[Work to complete] Reproduce all the entries precisely.

[Information provided]
━━━━━━━━━━━━━━━━━━━━━━━━━━━━━━

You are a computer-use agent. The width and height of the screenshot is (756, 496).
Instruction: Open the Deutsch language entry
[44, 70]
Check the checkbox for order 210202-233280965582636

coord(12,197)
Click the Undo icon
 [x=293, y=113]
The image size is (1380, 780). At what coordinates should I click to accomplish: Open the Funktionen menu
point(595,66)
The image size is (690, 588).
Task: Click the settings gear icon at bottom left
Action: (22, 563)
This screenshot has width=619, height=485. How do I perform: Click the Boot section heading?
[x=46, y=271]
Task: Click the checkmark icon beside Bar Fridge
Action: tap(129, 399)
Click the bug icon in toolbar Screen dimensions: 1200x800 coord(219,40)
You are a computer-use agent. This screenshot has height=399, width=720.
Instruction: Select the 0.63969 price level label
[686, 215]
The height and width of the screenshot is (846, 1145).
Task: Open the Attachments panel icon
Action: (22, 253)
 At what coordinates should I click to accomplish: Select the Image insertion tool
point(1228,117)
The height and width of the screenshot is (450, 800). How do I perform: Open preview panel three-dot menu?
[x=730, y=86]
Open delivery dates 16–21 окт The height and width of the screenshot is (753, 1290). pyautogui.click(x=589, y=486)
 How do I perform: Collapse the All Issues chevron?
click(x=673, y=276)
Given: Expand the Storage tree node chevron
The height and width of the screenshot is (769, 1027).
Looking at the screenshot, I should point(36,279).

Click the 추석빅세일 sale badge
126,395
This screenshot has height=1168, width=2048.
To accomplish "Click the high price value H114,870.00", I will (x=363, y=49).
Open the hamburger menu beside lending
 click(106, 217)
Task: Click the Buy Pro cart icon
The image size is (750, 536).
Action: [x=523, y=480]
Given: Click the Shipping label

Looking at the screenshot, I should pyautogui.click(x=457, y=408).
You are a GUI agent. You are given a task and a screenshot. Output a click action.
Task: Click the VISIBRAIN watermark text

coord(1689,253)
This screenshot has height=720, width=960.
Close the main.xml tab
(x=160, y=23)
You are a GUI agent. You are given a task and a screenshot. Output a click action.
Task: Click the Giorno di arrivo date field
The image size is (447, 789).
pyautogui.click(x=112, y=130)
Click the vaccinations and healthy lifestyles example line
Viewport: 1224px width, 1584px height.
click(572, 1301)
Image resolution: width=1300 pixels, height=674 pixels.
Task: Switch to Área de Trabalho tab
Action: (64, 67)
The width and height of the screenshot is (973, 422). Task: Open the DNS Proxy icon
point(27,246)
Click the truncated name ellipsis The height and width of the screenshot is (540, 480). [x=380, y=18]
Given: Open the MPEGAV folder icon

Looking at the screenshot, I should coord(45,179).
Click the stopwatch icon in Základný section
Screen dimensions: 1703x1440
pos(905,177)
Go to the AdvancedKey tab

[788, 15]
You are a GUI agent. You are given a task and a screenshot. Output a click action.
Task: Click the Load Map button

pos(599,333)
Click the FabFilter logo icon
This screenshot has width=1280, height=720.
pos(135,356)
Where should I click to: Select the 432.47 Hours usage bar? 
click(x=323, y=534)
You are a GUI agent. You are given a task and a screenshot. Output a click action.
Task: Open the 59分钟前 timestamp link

━━━━━━━━━━━━━━━━━━━━━━━━━━━━━━

[Reply to the exercise]
You are a computer-use agent. The width and height of the screenshot is (756, 496).
Instruction: Open the Deutsch language entry
[44, 70]
Check the checkbox for order 210202-233280965582636

coord(12,197)
Click the Undo icon
 [x=293, y=113]
The image size is (1380, 780). At what coordinates should I click to accomplish: Open the Funktionen menu
point(595,66)
The image size is (690, 588).
Task: Click the settings gear icon at bottom left
Action: (22, 563)
This screenshot has width=619, height=485. How do I perform: Click the Boot section heading?
[x=46, y=271]
Task: Click the checkmark icon beside Bar Fridge
Action: tap(129, 399)
Click the bug icon in toolbar Screen dimensions: 1200x800 coord(219,40)
You are a computer-use agent. This screenshot has height=399, width=720.
Instruction: Select the 0.63969 price level label
[686, 215]
The height and width of the screenshot is (846, 1145).
Task: Open the Attachments panel icon
Action: (22, 253)
 At what coordinates should I click to accomplish: Select the Image insertion tool
point(1228,117)
The height and width of the screenshot is (450, 800). How do I perform: Open preview panel three-dot menu?
[x=730, y=86]
Open delivery dates 16–21 окт The height and width of the screenshot is (753, 1290). pyautogui.click(x=589, y=486)
 How do I perform: Collapse the All Issues chevron?
click(x=673, y=276)
Given: Expand the Storage tree node chevron
The height and width of the screenshot is (769, 1027).
Looking at the screenshot, I should point(36,279).

Click the 추석빅세일 sale badge
126,395
This screenshot has height=1168, width=2048.
To accomplish "Click the high price value H114,870.00", I will (x=363, y=49).
Open the hamburger menu beside lending
 click(106, 217)
Task: Click the Buy Pro cart icon
The image size is (750, 536).
Action: [x=523, y=480]
Given: Click the Shipping label

Looking at the screenshot, I should pyautogui.click(x=457, y=408).
You are a GUI agent. You are given a task and a screenshot. Output a click action.
Task: Click the VISIBRAIN watermark text

coord(1689,253)
This screenshot has height=720, width=960.
Close the main.xml tab
(x=160, y=23)
You are a GUI agent. You are given a task and a screenshot. Output a click action.
Task: Click the Giorno di arrivo date field
The image size is (447, 789).
pyautogui.click(x=112, y=130)
Click the vaccinations and healthy lifestyles example line
Viewport: 1224px width, 1584px height.
click(572, 1301)
Image resolution: width=1300 pixels, height=674 pixels.
Task: Switch to Área de Trabalho tab
Action: (64, 67)
The width and height of the screenshot is (973, 422). Task: Open the DNS Proxy icon
point(27,246)
Click the truncated name ellipsis The height and width of the screenshot is (540, 480). [x=380, y=18]
Given: Open the MPEGAV folder icon

Looking at the screenshot, I should coord(45,179).
Click the stopwatch icon in Základný section
Screen dimensions: 1703x1440
pos(905,177)
Go to the AdvancedKey tab

[788, 15]
You are a GUI agent. You are given a task and a screenshot. Output a click action.
Task: Click the Load Map button

pos(599,333)
Click the FabFilter logo icon
This screenshot has width=1280, height=720.
pos(135,356)
Where should I click to: Select the 432.47 Hours usage bar? 
click(x=323, y=534)
You are a GUI agent. You are given a task and a screenshot. Output a click action.
Task: Open the 59分钟前 timestamp link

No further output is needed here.